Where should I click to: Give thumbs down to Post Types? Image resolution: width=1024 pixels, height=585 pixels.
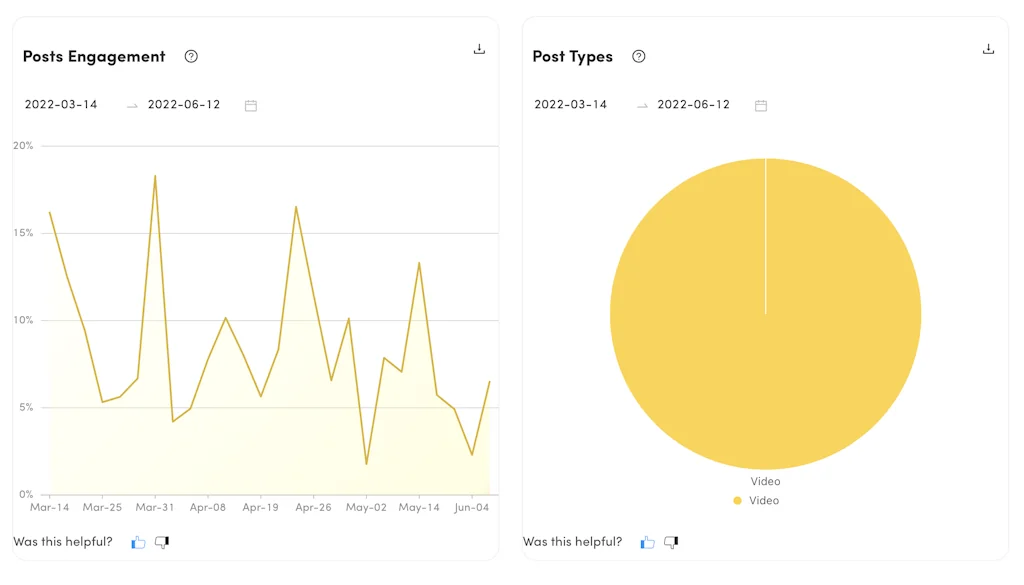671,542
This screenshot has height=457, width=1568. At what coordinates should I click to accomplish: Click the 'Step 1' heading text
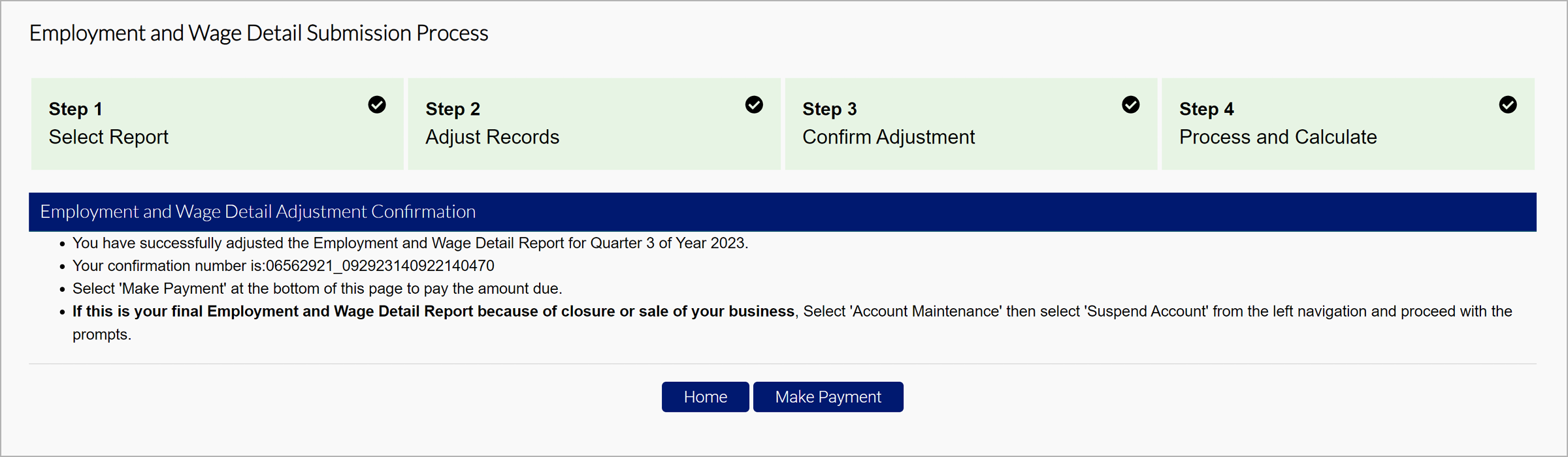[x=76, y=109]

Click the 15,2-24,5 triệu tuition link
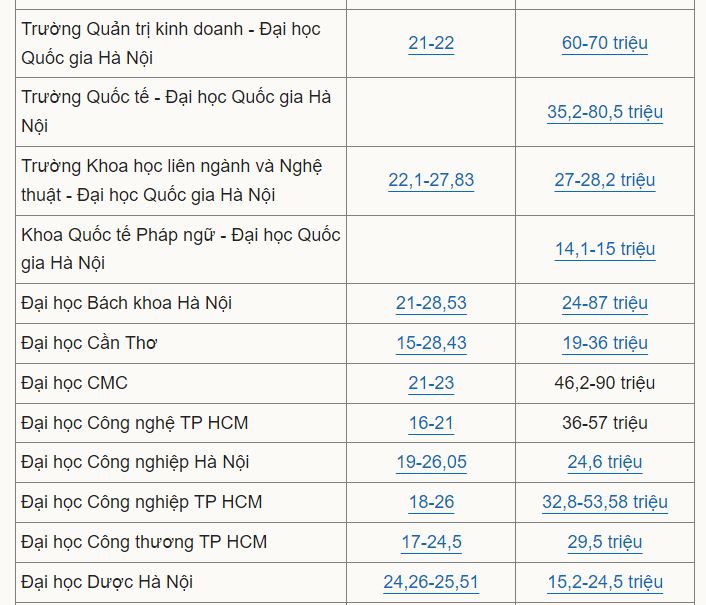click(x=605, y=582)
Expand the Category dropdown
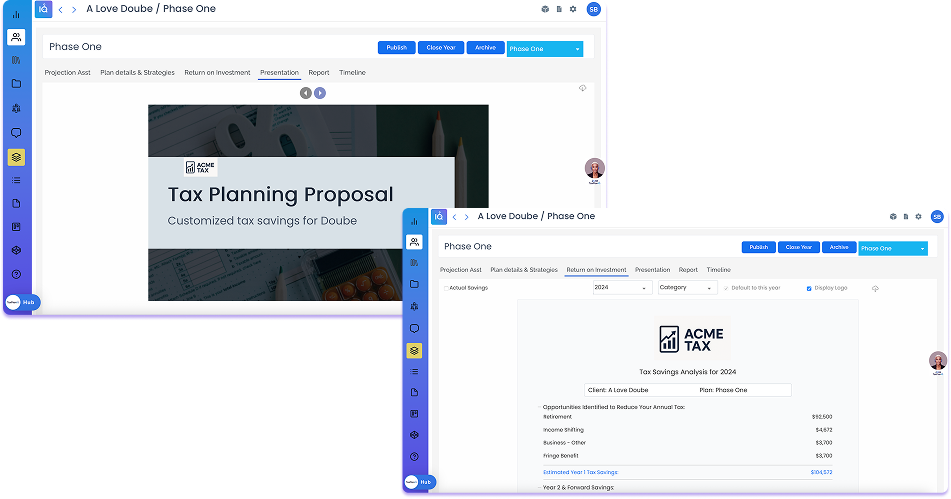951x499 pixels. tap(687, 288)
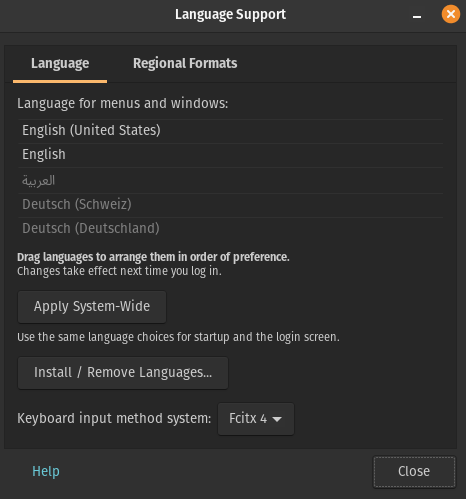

+ + + + +

* _YOUR ASSIGNMENT_: Would you reproduce the records exactly as they stand, but without the pictures?

* _RESULT FOR THIS TASK_:
Where should I click to: Give thumbs down to Post Types? Image resolution: width=1024 pixels, height=585 pixels.
671,542
This screenshot has height=457, width=1568. At what coordinates should I click to accomplish: Click the 'Step 1' heading text
[x=76, y=109]

Click the 15,2-24,5 triệu tuition link
click(x=605, y=582)
Expand the Category dropdown
951x499 pixels. tap(687, 288)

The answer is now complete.